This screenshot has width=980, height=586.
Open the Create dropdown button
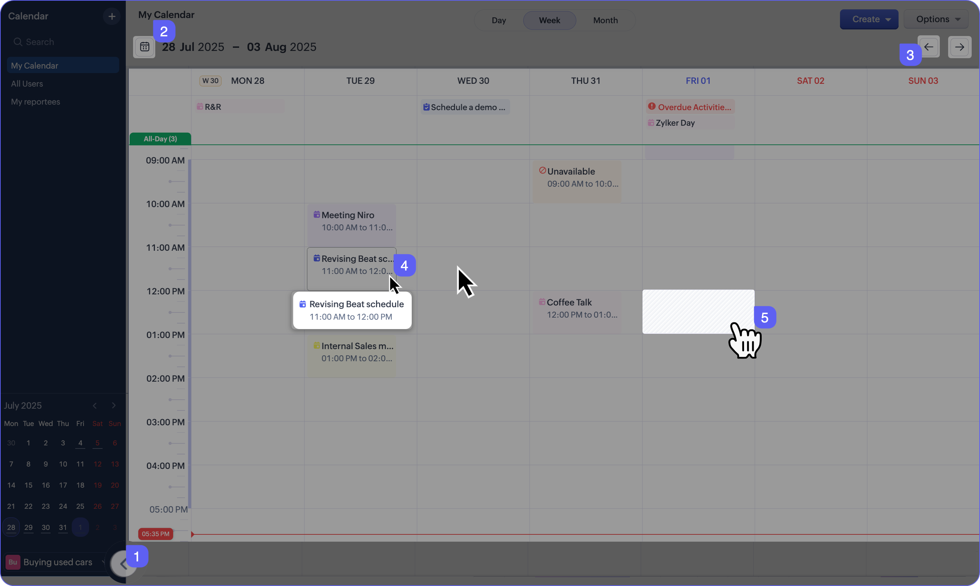tap(869, 19)
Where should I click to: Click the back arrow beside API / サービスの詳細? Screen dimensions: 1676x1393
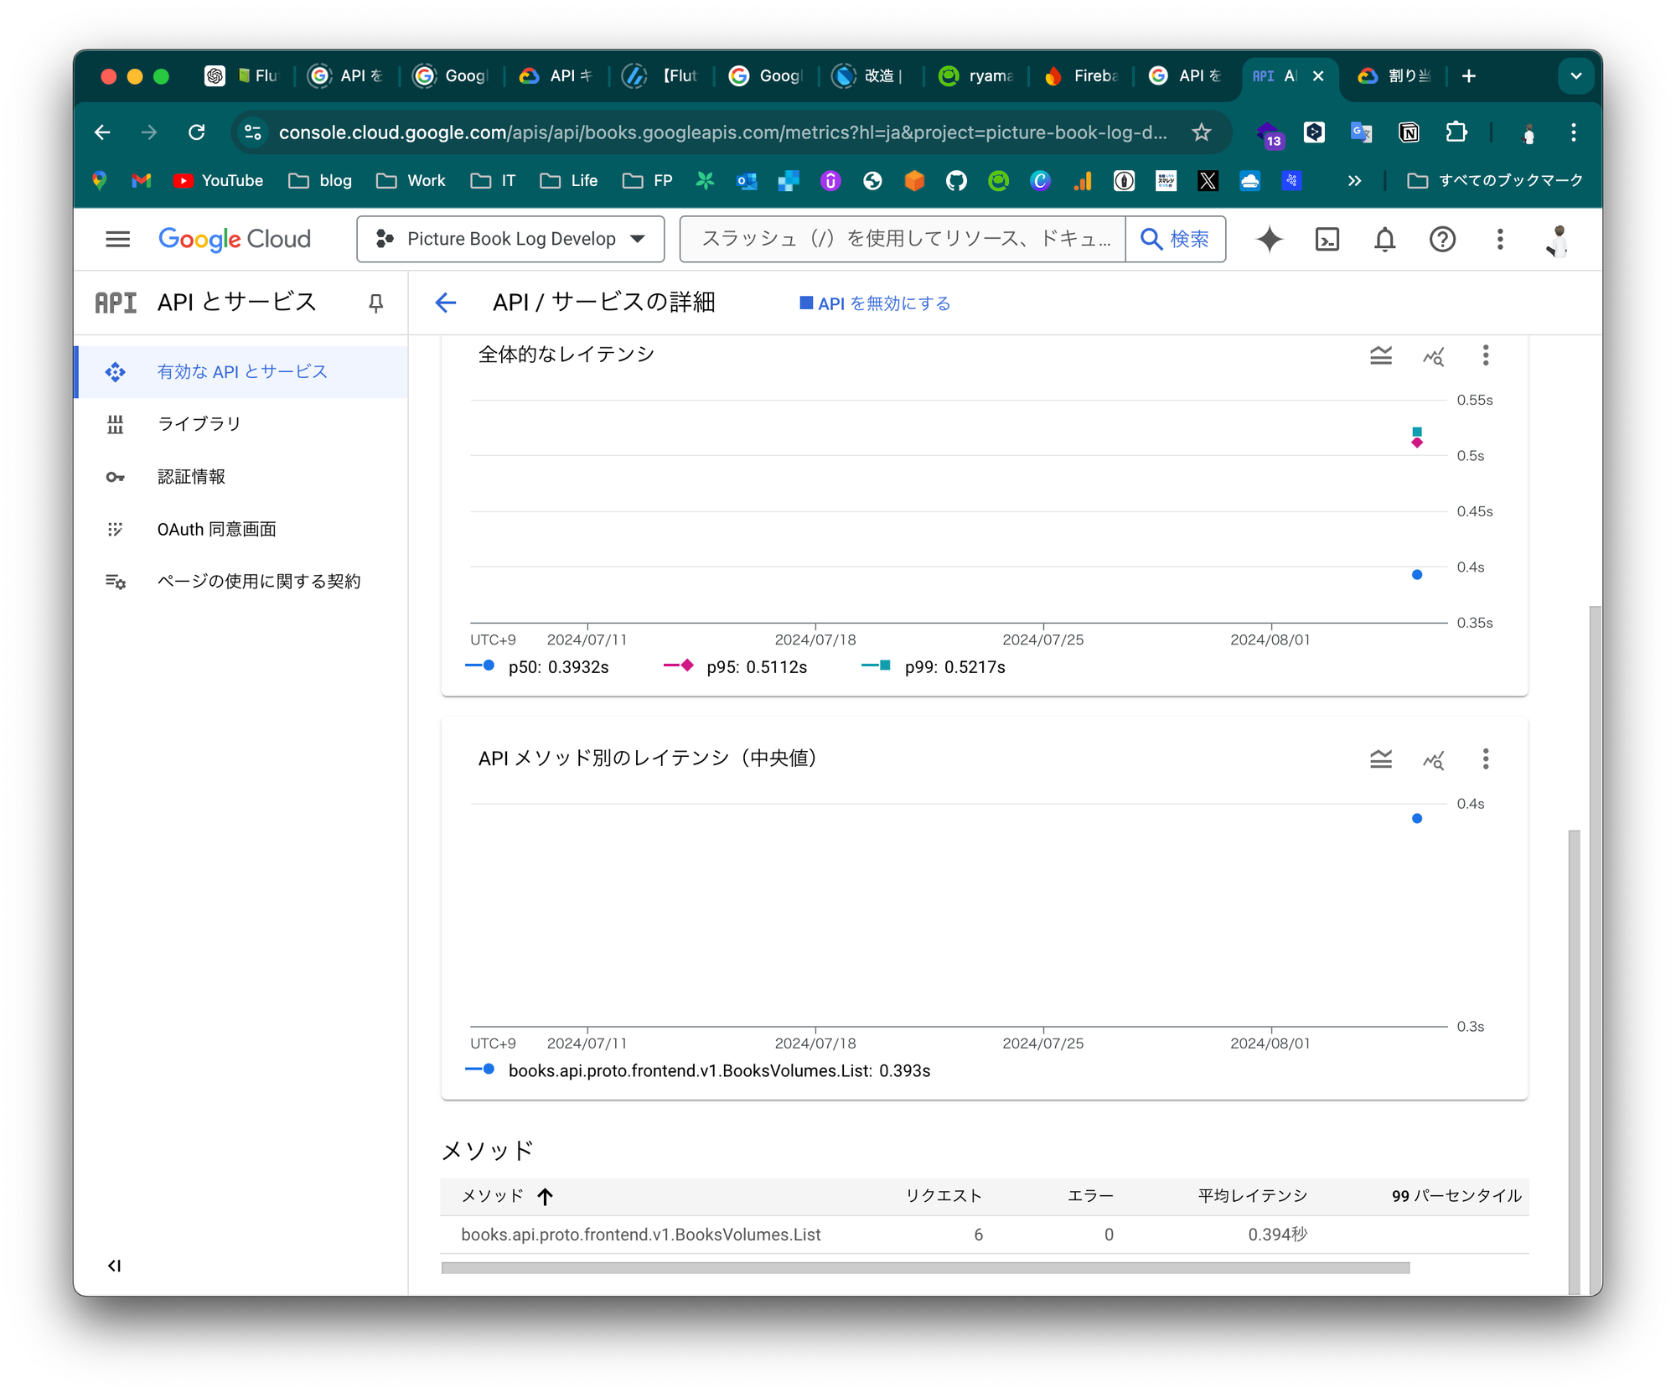446,303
◇ ◇ ◇ ◇
### Your objective
Without the pictures, restate all of the entries word for word.

### Response to the task
This screenshot has width=980, height=586.
Open the Create dropdown button
tap(869, 19)
Where should I click to: Click the back arrow beside API / サービスの詳細? Screen dimensions: 1676x1393
446,303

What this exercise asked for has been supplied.